**SELECTED EXCERPT**.

Again, markets and investors are well behind the curve on this issue as they are still debating whether the Fed will pause tomorrow August 8th at the FOMC meeting and whether the Fed will have to tighten further in the fall as inflation is still rising or rather pause as inflation may soon peak. The real policy issue now is not anymore whether the Fed will pause or not tomorrow at the August 8th FOMC meeting. It is obvious that the Fed will pause for sure on the 8th - in spite of still rising inflation - as there are strong signs of a severe economic slowdown. The policy issue is not even, anymore, whether the Fed will pause in the fall rather than increase rates further in face of rising inflation. There is, at this point, little doubt - save for a real nasty spike in core inflation - that the next Fed move will have to be an easing, as early as at the September FOMC meeting or as late as November 2006: the sharp U.S. slowdown in growth in Q3 (to as low as a 1.5% growth in the current quarter, on the way to a 0% growth rate by Q4 and an outright recession by Q1 of 2007) will force the Fed to start reducing the Fed Funds rate in the fall.

While most market folks are still way behind the curve in being aware that the Fed will not only pause tomorrow but that its next move will be a reduction in the Fed Funds rate, the real and only meaningful policy issue now is whether the coming Fed pause tomorrow and Fed easing in the fall will prevent the coming U.S. recession. My answer to that question, as detailed in my long July 31st blog, is a clear no: as the title of my blog put it "Why a Fed Pause or Even An Easing Will Not Prevent the Coming U.S. Recession I will not repeat now all my detailed arguments on why the Fed easing in the fall will not prevent the coming recession. But let me repeat at least some of the key arguments as they do not seem to have registered yet in the market assessment of what a Fed ease would mean. There are at least five main reasons why a Fed Funds rate cut in the fall will not prevent a U.S. recession:

  1. In 2000 the Fed stopped tightening in June 2000 (after a 175bps hike between June 1999 and June 2000). That early pause/stop did not prevent the economy from slowing down from 5% plus growth in Q2 2000 to 0% growth in Q4 2000. Also, the Fed started to aggressively ease rates – in between meetings in January 2001 – when it dawned on the FOMC that they had totally miscalculated the H2 2000 slowdown (they were worrying about rising inflation more than about slowing growth until November 2000 when it was too late). And this aggressive easing in 2001 did not prevent the economy from spinning into a recession by Q1 of 2001. This time around you will get into the same patterns: today’s 5.25% Fed Funds rate reflects the effects on the economy of a Fed Funds rate closer to 4% given the lags in monetary policy and the effects of tightening in the “pipeline” as Bernanke and Yellen put it. So, pausing or stopping now will not help (like the June 2000 pause/stop did not help) and easing in the fall will be too late, in the same way in which easing in early 2001 did not help.

**DATA SEGMENT**.
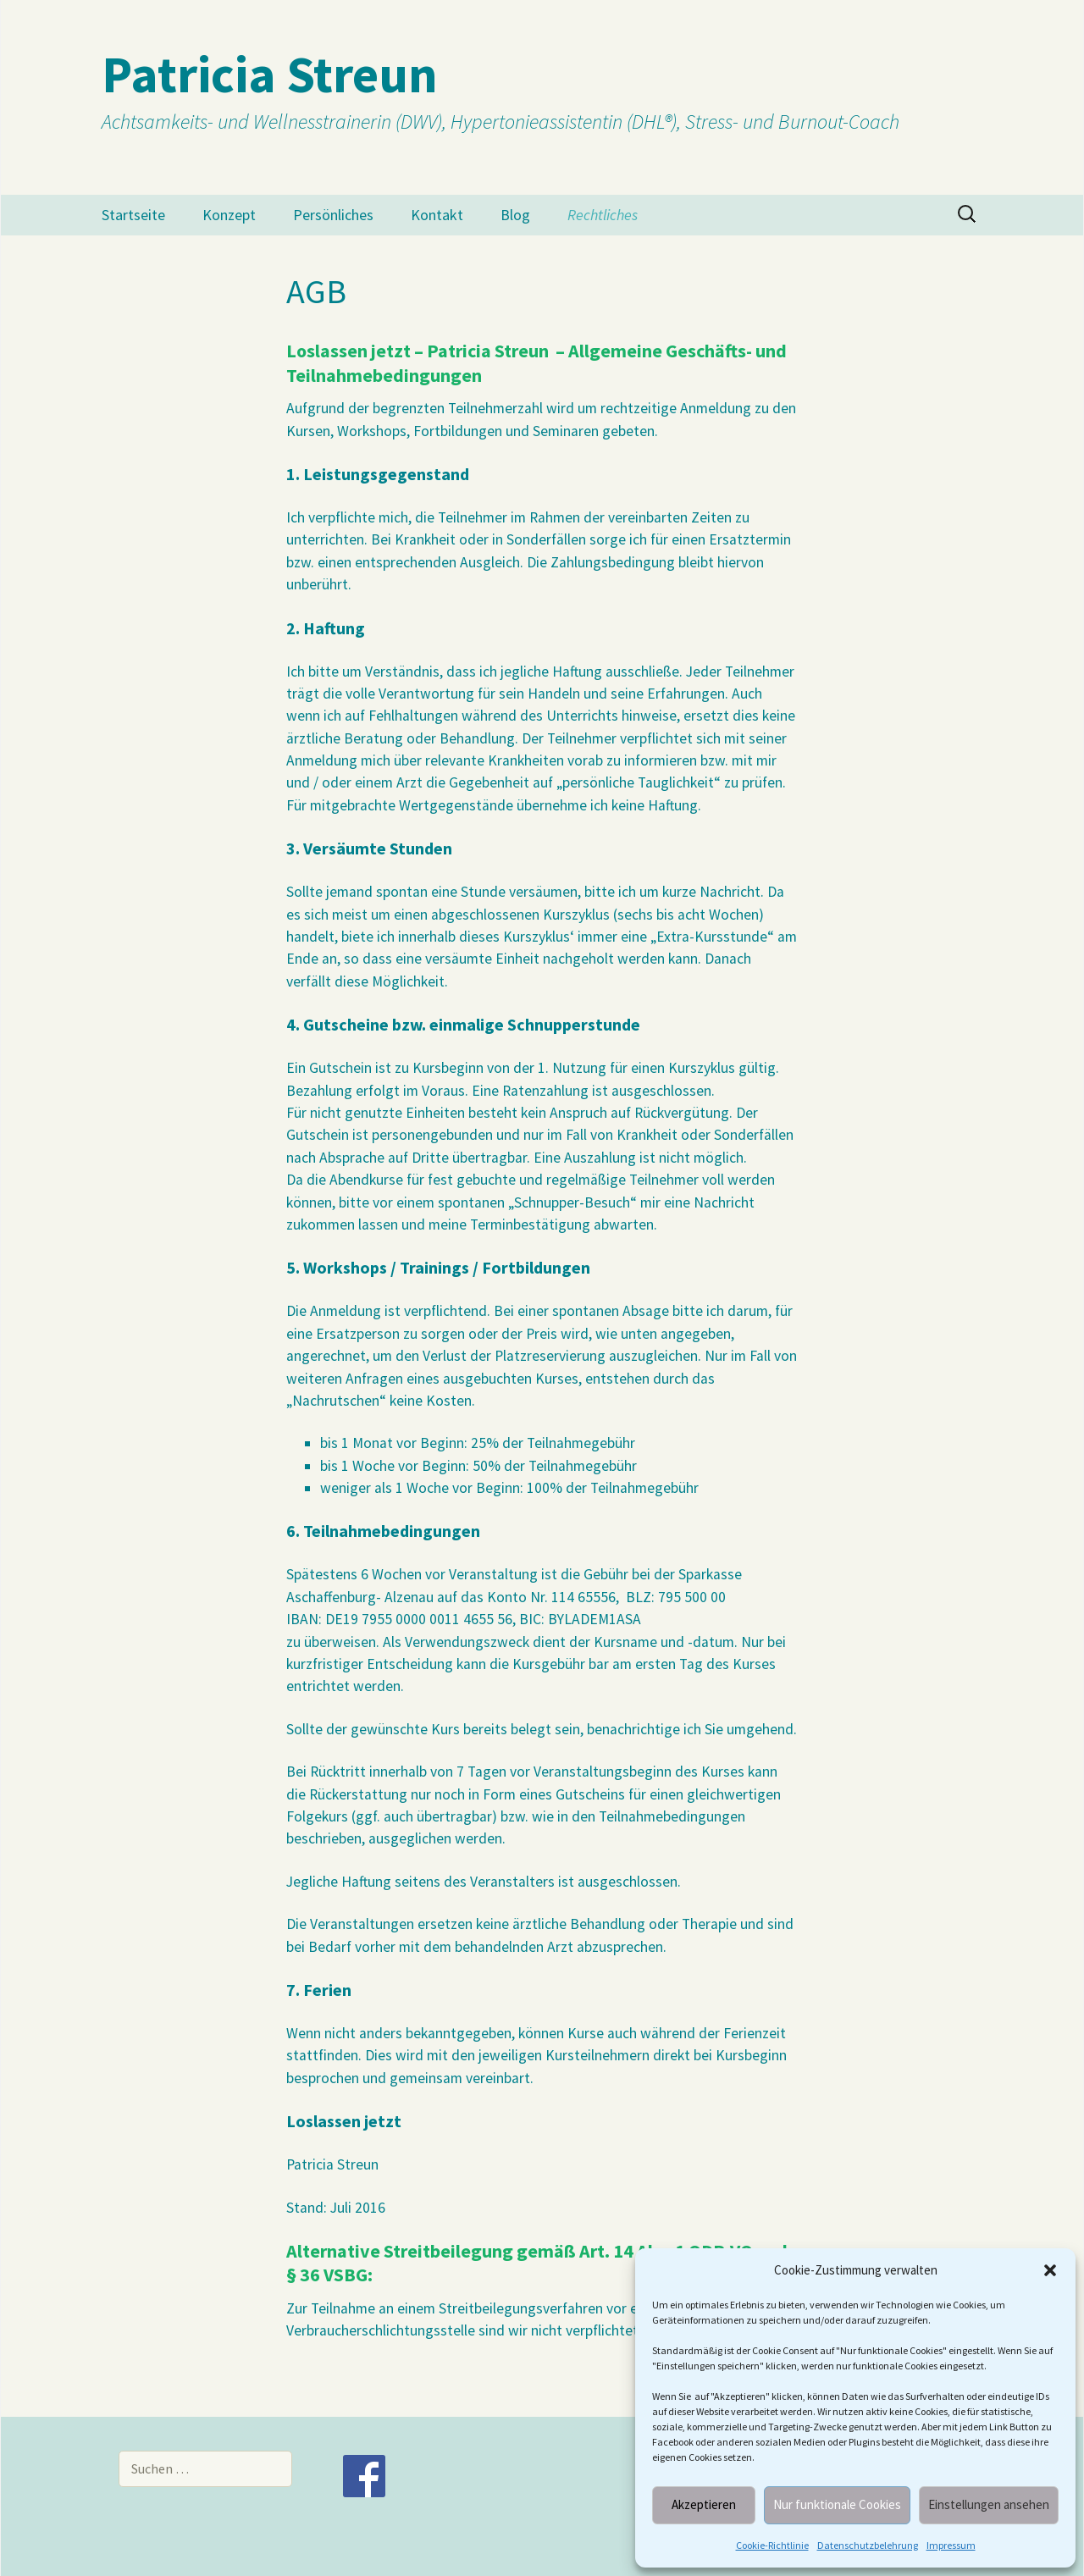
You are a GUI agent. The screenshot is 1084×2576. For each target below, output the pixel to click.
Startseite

**EXERCISE REQUIREMENTS**. In the Federal Reserve excerpt, what Fed Funds rate does the author give as today's rate? The lines have no connection to the text.

**TASK ANSWER**. 5.25%.